For more than a year, the Missouri Department of Corrections has had a program where dogs from local shelters are brought into prisons to be trained by inmates.  Click to hear KMZU’s Chris Perkins talk with Corrections Director George Lombardi:

George Lombardi

Press Release from the Missouri Department of Corrections

On February 1, 2010, the Department of Corrections (DOC) launched the Puppies for Parole Program at Jefferson City Correctional Center. Since its inception, Puppies for Parole has spread to 13 institutions. A 1-year-old female Border Collie named Faith is the program’s 250th adoption.

Faith’s life prior to Puppies for Parole could be described as “rocky” at best. The Texas County Animal Shelter received Faith from a man who pulled up in a truck and said he had a dog he no longer wanted. When the staff at the shelter informed him that they would check and see whether they had space for Faith at the shelter, he immediately informed the staff that if they did not take the dog that he would shoot her and leave her to die. Faith showed signs of abuse and was very skittish, especially around men.

On January 28, 2011, Faith arrived at South Central Correctional Center (SCCC) in Licking for training. Offender handlers were charged with the task of rehabilitating Faith. The two handlers said they used a lot of positive reinforcement to earn Faith’s trust.

The hard work and patience paid off as Faith passed the Canine Good Citizenship Test on March 2. She was adopted by SCCC Institutional Activities Coordinator Tina Holland. Holland said Faith is “smart as a tack” and that she fell in love with the dog while watching her go through the Puppies for Parole training.

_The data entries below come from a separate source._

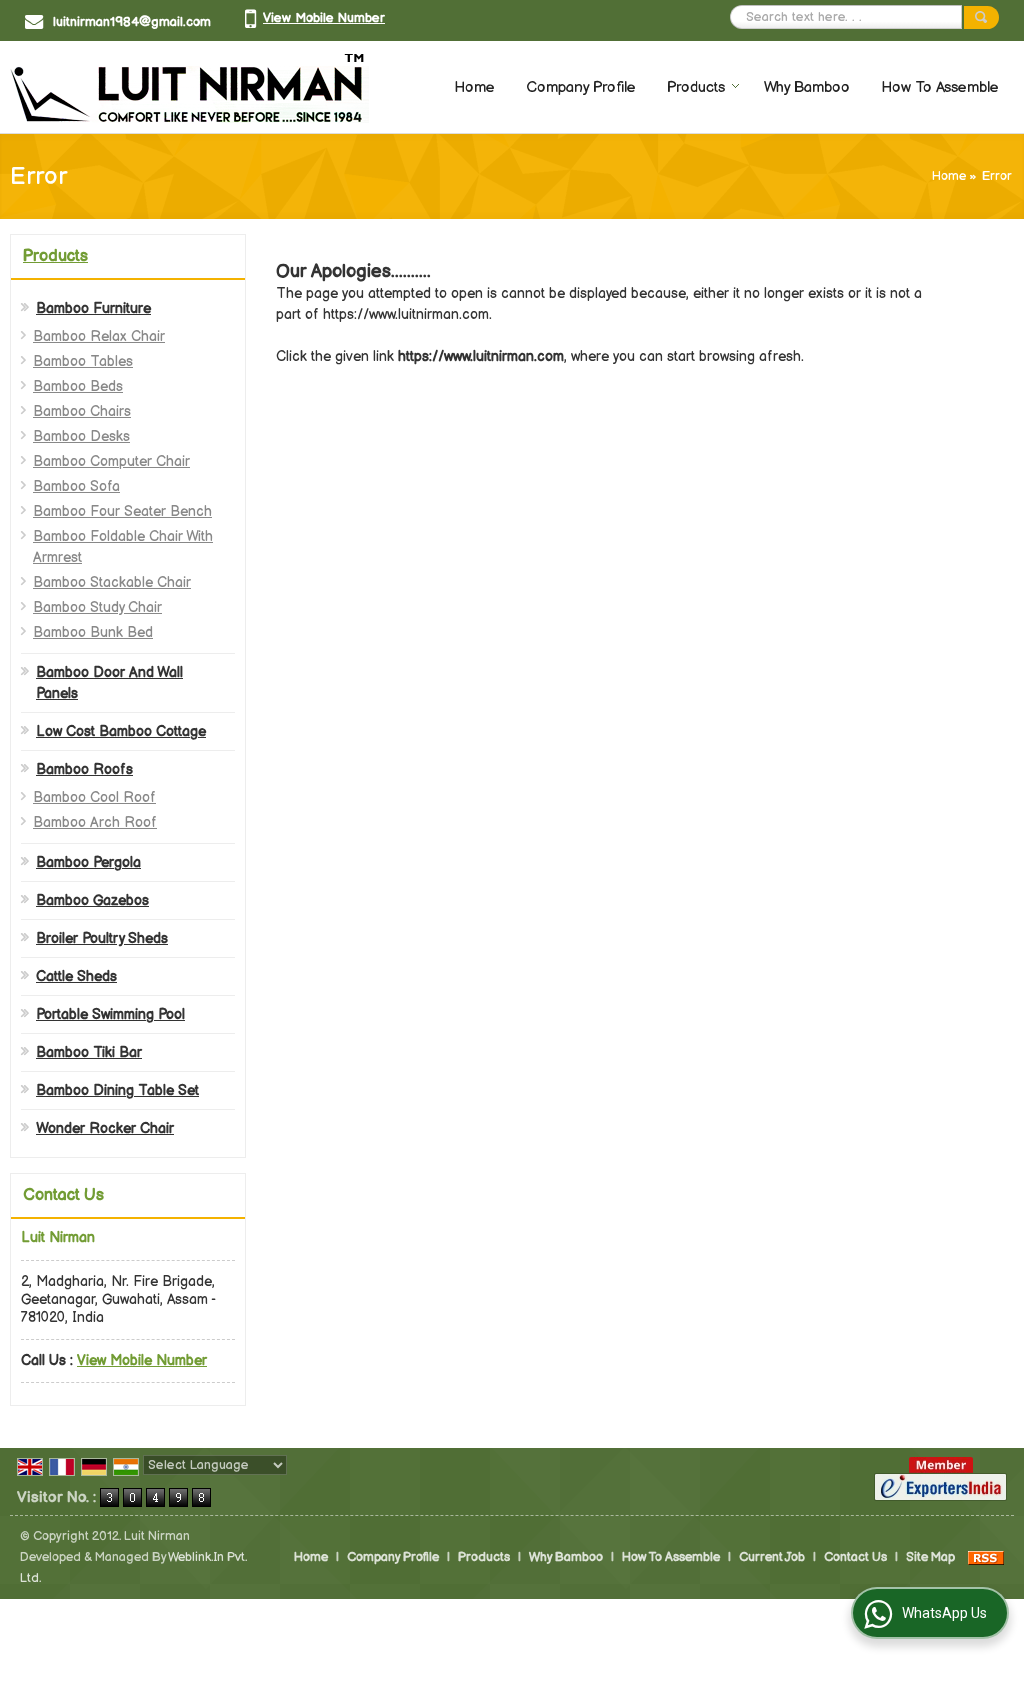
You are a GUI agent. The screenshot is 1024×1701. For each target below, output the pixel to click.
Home (474, 87)
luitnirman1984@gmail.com (132, 22)
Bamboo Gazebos (92, 900)
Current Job (772, 1557)
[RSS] (986, 1557)
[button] (324, 18)
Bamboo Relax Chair (99, 336)
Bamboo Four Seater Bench (122, 511)
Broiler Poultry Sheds (102, 938)
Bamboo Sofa (76, 486)
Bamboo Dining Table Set (117, 1090)
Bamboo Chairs (82, 411)
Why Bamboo (807, 87)
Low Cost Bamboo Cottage (121, 731)
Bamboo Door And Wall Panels (109, 683)
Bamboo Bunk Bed (93, 632)
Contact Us (855, 1557)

“My daughter actually saw her and immediately wanted her,” Holland said.

“Faith is the type of dog who just wants to please her owner.”

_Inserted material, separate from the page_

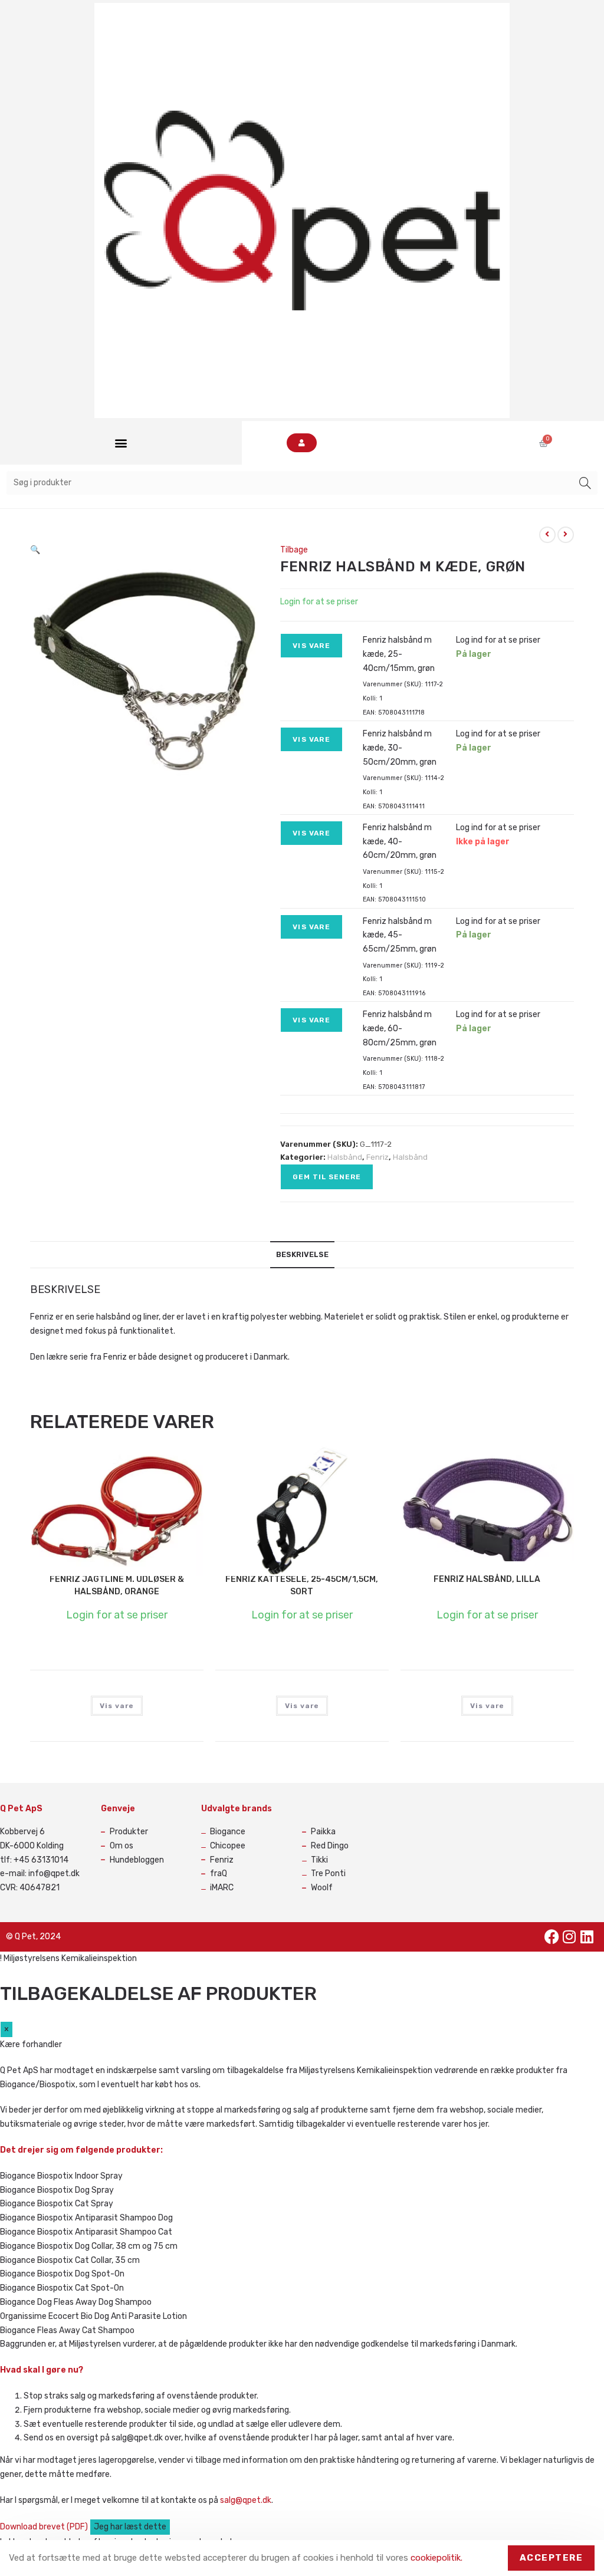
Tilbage (294, 550)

Puppies for Parole is the result of the DOC’s partnerships with animal shelters and animal advocate groups throughout the state. The program pairs rescued dogs with offenders at prisons.

The dogs’ training consists of a two-month period in which they learn verbal commands and general obedience. The offenders and the dogs go through the rehabilitative process together. The culmination of the training is the graduation ceremony at the end of the program, during which time the dogs are administered a Canine Good Citizenship Test they must pass.

Puppies for Parole does not receive state funding and is supported by donations only. In 2010, Puppies for Parole received the Governor’s Award for Quality and Productivity.